A collaboration between Korean and Michigan State University scientists took a look at genome evolution in Escherichia coli. Sequencing genomes sampled through 40,000 generations from a laboratory population of E. coli, they found "clock-like regularity" in genomic evolution. However, they also found that almost all of the mutations were beneficial – not neutral – and that, later, the population acquired hundreds of additional neutral mutations. The work suggests that "the coupling between genomic and adaptive evolution is complex and can be counterintuitive even in a constant environment," they write in the abstract.

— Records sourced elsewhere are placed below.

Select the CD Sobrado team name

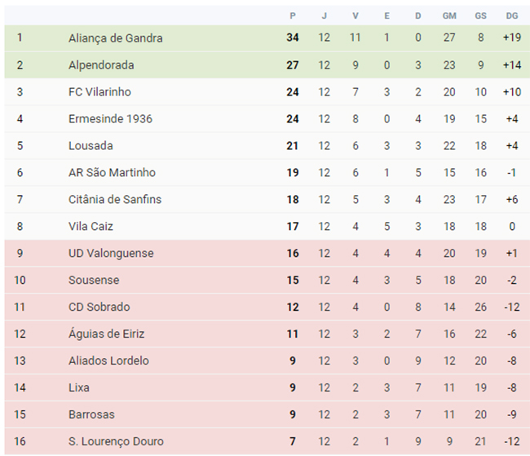coord(99,307)
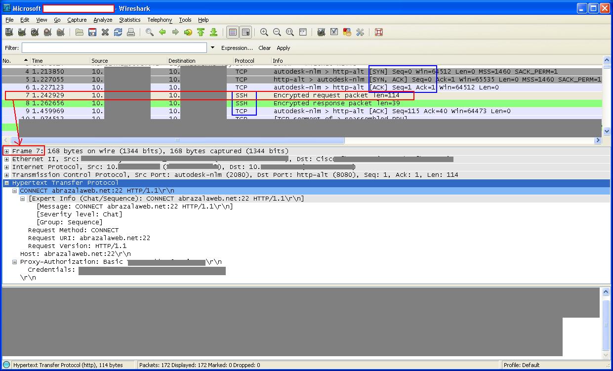Image resolution: width=613 pixels, height=371 pixels.
Task: Zoom in on the packet list text
Action: click(x=264, y=32)
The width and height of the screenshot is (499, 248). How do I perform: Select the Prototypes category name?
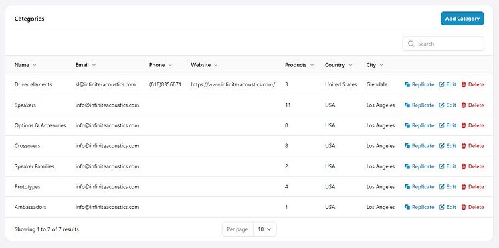27,187
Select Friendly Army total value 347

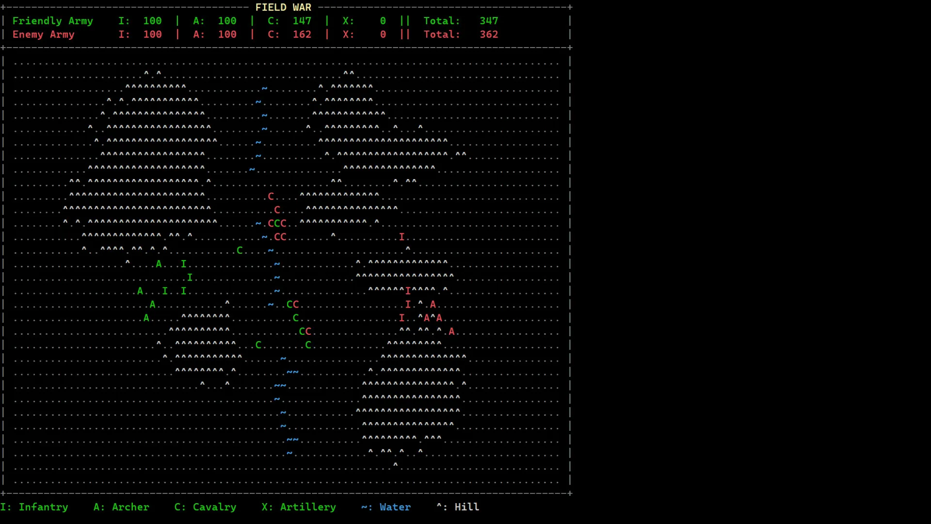[489, 21]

The November issue of Nature Genetics is out, and several papers showcase GWAS meta-analyses. Wellcome Trust Sanger Institute's Nicole Soranzo was one of several first authors on work that used a genome-wide meta-analysis of the HaemGen consortium to find, among other things, 22 loci that are associated with eight "clinically relevant hematological parameters, including hemoglobin levels, red and white blood cell counts, and platelet counts and volume." In other work, Santhi Ganesh of the NHGRI helped lead work that studied GWAS from the CHARGE Consortium and the HaemGen Consortium. In a meta-analysis, they found 23 loci to be significantly associated with six erythrocyte traits, "including hemoglobin concentration, hematocrit, mean corpuscular volume, mean corpuscular hemoglobin, mean corpuscular hemoglobin concentration, and red blood cell count."

Finally, another study appearing in Nature Genetics has found microduplications at chromosome 16p11.2 that are associated with schizophrenia. The researchers, led by senior author Jonathan Sebat at Cold Spring Harbor Laboratory, found the 16p11.2 microduplication to be associated with a 14.5-fold increased risk of schizophrenia while the "reciprocal microdeletion" at the same place was only associated with autism developmental disorders.